[START Page]

Obligation to Pay Damages in the Event of Maintenance Work
A discussion of Subdistrict Court of Amsterdam dated 22
August 2008, docket number 37966/07, in which case an answer was
given to the question of whether the execution of major repairs by
the landlord constitutes an isolated defect on the basis whereof
the landlord is obliged to pay the tenant damages.
Landlord's Obligation to Pay Damages
A defect is a condition or quality of the thing or
any other circumstance not attributable to the tenant as a result
of which the thing cannot give the tenant the enjoyment which, upon
entering into the contract, a tenant may expect from a properly
maintained thing of the kind to which the contract relates (Section
7:204 subsection 2 of the Dutch Civil Code ("BW")).
An obligation to pay damages exists if there is a defect
attributable to the landlord which has arisen after entry into the
contract, or a defect which was present on entry into the contract
and of which, at that time, the landlord was or ought to have been
aware, or had assured the tenant that it was absent (Section 7:208
of the BW).

[END Page]
[START Supplied information]

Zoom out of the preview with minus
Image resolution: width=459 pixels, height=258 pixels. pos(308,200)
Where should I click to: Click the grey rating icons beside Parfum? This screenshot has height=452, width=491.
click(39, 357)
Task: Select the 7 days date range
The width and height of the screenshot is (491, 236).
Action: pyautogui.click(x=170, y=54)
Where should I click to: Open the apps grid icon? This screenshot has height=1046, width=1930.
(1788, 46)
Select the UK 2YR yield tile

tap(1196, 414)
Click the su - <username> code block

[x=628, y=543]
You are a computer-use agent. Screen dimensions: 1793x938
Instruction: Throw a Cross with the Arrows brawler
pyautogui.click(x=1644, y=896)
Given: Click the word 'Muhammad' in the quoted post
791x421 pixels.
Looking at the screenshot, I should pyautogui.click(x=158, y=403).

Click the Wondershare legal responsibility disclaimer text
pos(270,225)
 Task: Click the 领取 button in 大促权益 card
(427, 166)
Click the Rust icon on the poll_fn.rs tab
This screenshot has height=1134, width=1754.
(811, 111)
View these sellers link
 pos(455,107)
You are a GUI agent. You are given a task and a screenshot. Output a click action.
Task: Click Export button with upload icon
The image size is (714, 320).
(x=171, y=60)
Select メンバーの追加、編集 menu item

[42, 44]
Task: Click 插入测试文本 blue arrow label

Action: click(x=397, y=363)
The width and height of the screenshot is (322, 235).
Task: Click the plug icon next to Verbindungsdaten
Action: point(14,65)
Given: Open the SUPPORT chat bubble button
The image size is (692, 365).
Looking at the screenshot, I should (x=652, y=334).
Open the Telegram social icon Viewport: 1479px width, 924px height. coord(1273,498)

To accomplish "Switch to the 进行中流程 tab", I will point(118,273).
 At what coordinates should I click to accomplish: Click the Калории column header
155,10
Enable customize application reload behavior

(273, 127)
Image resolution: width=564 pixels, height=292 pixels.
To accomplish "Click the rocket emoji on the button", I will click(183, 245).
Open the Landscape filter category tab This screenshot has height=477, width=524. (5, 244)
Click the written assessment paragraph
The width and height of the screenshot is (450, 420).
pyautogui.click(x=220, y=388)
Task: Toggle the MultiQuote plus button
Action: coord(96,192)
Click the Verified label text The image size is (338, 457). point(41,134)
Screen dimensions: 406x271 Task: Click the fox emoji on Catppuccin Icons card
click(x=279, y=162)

[END Supplied information]

Required actions:
[1] In the commentary, rewrite everything from "An obligation to" down to "of the BW).", replacing "landlord" with "lessor".
[2] Translate this sentence from the commentary into Spanish: "An obligation to pay damages exists if there is a defect attributable to the landlord which has arisen after entry into the contract, or a defect which was present on entry into the contract and of which, at that time, the landlord was or ought to have been aware, or had assured the tenant that it was absent (Section 7:208 of the BW)."

Task responses:
[1]
An obligation to pay damages exists if there is a defect
attributable to the lessor which has arisen after entry into the
contract, or a defect which was present on entry into the contract
and of which, at that time, the lessor was or ought to have been
aware, or had assured the tenant that it was absent (Section 7:208
of the BW).

[2] Existe la obligación de indemnizar los daños y perjuicios si hay un defecto imputable al arrendador que haya surgido después de la celebración del contrato, o un defecto que ya existía al celebrarse el contrato y del que, en ese momento, el arrendador tenía o debería haber tenido conocimiento, o respecto del cual había asegurado al arrendatario que no existía (artículo 7:208 del BW).